START EXERCISE INPUT

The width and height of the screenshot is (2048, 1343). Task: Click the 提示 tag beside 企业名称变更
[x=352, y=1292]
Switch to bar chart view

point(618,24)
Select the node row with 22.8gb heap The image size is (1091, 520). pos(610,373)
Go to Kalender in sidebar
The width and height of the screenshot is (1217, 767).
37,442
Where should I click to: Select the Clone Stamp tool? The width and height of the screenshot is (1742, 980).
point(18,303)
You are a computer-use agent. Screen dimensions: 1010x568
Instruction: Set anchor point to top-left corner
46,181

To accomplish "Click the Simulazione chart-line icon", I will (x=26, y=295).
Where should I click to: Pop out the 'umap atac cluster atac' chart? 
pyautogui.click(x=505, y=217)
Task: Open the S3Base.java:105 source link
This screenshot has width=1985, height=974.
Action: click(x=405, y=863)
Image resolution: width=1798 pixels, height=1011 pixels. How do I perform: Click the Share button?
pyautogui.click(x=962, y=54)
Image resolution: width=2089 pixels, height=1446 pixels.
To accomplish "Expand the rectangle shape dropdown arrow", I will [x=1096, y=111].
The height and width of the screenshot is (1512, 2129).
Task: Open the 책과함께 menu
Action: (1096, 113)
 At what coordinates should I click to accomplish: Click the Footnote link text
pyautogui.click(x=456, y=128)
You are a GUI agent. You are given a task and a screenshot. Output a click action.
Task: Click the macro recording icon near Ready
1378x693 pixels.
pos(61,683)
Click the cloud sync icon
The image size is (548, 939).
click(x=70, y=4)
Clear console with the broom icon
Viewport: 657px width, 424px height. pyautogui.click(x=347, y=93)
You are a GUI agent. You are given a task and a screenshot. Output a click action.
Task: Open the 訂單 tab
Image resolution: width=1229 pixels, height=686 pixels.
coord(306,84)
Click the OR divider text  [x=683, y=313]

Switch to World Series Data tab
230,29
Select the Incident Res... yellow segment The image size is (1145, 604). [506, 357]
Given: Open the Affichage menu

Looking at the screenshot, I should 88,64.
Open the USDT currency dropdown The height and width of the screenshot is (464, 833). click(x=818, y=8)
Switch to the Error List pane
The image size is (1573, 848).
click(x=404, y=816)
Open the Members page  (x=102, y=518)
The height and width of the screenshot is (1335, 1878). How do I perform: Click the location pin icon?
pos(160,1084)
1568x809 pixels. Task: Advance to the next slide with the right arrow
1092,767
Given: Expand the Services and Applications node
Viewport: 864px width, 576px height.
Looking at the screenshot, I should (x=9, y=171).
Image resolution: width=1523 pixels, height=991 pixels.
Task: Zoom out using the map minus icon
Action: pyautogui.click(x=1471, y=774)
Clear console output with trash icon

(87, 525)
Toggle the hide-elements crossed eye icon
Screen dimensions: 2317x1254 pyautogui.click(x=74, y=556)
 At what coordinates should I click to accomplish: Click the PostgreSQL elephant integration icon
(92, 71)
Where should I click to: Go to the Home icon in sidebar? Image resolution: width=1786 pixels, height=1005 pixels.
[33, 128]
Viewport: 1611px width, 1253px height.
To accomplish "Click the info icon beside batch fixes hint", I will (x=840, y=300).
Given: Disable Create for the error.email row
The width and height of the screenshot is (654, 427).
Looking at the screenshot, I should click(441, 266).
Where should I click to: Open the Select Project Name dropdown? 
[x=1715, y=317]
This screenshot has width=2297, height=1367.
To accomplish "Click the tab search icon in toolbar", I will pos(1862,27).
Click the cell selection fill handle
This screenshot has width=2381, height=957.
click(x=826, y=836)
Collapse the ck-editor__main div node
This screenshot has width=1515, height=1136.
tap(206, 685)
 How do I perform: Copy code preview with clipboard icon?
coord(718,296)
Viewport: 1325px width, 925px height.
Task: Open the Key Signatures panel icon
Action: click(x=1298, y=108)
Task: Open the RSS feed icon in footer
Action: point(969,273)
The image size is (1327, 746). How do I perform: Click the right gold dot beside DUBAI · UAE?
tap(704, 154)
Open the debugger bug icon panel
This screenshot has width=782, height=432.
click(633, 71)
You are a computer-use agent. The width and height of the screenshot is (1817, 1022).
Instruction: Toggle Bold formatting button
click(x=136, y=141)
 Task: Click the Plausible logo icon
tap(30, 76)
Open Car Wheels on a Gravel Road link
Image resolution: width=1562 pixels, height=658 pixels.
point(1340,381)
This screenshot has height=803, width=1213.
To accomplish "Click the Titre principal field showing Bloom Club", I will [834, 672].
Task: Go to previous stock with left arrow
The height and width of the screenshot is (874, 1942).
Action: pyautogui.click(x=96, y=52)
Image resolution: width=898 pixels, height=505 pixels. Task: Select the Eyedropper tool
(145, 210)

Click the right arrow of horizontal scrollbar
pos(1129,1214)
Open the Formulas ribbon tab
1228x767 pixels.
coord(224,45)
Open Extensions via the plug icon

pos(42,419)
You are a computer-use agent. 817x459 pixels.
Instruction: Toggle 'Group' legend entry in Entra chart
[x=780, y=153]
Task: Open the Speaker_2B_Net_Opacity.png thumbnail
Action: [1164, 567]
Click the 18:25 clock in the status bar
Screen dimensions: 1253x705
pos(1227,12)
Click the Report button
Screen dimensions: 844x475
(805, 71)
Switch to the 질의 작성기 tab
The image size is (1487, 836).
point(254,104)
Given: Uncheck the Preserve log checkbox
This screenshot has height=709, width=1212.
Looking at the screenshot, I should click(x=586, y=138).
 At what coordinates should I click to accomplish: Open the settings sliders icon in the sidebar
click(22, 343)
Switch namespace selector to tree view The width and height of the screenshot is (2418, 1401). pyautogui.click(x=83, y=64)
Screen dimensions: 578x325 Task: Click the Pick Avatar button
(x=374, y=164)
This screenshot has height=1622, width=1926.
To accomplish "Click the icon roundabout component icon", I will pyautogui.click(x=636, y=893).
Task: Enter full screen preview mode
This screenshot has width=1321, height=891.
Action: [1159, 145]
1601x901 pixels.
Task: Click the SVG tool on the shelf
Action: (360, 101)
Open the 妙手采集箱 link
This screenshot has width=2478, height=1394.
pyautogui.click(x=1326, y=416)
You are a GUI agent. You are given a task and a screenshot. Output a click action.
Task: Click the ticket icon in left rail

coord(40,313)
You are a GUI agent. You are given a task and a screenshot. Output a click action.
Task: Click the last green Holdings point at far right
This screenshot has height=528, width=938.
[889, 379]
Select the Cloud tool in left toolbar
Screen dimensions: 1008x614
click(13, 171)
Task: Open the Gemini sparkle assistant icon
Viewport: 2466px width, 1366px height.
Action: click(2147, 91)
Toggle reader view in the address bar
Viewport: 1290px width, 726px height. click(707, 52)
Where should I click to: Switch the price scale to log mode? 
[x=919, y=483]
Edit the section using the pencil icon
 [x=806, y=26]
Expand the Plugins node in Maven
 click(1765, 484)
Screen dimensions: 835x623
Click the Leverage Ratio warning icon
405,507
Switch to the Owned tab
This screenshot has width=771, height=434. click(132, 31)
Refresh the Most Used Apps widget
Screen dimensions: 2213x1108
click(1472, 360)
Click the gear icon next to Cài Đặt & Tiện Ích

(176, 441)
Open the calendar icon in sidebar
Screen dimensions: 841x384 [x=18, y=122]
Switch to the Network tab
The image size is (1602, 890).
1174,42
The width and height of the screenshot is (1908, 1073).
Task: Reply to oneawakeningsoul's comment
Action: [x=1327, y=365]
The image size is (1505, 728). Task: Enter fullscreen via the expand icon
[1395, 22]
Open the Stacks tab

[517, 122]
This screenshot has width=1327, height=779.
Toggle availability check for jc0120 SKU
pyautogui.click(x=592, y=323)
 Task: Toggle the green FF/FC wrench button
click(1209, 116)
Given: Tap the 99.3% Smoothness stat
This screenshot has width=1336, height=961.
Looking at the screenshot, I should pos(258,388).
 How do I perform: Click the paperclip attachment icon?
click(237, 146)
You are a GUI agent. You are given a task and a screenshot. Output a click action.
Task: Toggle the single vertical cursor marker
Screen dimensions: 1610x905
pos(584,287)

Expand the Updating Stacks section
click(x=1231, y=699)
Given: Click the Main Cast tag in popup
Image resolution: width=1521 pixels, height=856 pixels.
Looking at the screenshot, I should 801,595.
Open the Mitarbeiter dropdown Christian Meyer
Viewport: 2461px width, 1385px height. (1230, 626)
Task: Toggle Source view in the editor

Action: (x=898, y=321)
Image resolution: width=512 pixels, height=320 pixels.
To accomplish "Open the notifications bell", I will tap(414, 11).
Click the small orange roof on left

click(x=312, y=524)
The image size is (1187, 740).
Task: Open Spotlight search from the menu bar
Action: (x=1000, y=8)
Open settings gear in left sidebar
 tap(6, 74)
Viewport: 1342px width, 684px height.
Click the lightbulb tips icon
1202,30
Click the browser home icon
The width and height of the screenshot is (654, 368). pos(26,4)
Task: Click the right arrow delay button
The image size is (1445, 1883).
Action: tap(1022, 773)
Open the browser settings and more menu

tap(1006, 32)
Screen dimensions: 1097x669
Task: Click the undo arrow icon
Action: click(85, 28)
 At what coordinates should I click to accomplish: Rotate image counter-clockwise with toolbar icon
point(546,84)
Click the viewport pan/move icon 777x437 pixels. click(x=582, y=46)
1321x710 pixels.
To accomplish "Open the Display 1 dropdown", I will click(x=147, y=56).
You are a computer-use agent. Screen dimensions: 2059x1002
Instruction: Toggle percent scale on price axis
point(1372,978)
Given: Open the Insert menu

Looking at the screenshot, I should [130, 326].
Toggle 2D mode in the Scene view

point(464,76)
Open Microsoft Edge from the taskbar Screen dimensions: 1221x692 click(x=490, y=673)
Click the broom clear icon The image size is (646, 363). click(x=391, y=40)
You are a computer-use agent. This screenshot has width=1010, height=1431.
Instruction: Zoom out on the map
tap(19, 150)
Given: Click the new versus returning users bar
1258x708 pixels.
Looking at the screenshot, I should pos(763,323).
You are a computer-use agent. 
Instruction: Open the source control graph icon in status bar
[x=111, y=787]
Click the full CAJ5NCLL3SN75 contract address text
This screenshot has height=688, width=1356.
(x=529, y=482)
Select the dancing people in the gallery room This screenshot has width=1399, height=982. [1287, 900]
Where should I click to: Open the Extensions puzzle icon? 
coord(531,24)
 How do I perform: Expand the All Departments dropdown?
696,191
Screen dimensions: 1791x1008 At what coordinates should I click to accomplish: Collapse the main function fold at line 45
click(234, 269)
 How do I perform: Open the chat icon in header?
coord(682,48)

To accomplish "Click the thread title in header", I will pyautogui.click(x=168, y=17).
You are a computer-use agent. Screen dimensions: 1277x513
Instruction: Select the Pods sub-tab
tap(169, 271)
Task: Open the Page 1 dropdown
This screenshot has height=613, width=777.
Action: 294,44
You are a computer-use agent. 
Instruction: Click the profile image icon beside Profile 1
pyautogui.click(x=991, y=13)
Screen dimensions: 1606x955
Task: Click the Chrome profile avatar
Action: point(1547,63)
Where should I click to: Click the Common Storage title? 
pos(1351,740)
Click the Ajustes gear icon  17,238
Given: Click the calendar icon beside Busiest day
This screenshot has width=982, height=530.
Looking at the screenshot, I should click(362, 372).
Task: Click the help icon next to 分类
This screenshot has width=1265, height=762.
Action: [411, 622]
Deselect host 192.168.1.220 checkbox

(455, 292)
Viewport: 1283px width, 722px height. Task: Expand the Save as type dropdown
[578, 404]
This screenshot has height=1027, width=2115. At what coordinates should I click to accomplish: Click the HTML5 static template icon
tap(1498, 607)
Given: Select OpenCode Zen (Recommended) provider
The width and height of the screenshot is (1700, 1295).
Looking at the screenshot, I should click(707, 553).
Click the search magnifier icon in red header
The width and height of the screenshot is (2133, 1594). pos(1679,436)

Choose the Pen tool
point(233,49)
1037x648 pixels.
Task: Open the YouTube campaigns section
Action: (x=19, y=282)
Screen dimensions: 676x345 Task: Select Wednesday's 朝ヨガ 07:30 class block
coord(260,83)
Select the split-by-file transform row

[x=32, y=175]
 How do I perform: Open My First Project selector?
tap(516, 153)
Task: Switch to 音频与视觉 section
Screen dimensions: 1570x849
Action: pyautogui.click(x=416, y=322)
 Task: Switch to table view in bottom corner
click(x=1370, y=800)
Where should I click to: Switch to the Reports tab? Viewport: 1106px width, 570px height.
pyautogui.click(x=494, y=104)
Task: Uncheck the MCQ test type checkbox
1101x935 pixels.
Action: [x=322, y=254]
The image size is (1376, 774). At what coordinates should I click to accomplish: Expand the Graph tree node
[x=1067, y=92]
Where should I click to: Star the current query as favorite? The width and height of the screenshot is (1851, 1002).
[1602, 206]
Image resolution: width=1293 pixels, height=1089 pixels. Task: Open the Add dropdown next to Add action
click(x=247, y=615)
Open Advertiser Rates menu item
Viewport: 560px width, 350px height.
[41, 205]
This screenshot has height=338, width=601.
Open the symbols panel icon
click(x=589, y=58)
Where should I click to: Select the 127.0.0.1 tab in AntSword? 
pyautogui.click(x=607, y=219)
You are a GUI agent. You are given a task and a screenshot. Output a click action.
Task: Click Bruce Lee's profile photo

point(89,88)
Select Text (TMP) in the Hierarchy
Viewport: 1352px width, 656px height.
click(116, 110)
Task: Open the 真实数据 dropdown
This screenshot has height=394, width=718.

END EXERCISE INPUT

(DIRECTIONS):
Nothing but the lines above from the one containing "Screen dimensions: 835x623" through the one containing "Switch to the Network tab" should appear in the answer, each repeated exactly.

(RESPONSE TO THIS EXERCISE):
Screen dimensions: 835x623
Click the Leverage Ratio warning icon
405,507
Switch to the Owned tab
This screenshot has width=771, height=434. click(132, 31)
Refresh the Most Used Apps widget
Screen dimensions: 2213x1108
click(1472, 360)
Click the gear icon next to Cài Đặt & Tiện Ích

(176, 441)
Open the calendar icon in sidebar
Screen dimensions: 841x384 [x=18, y=122]
Switch to the Network tab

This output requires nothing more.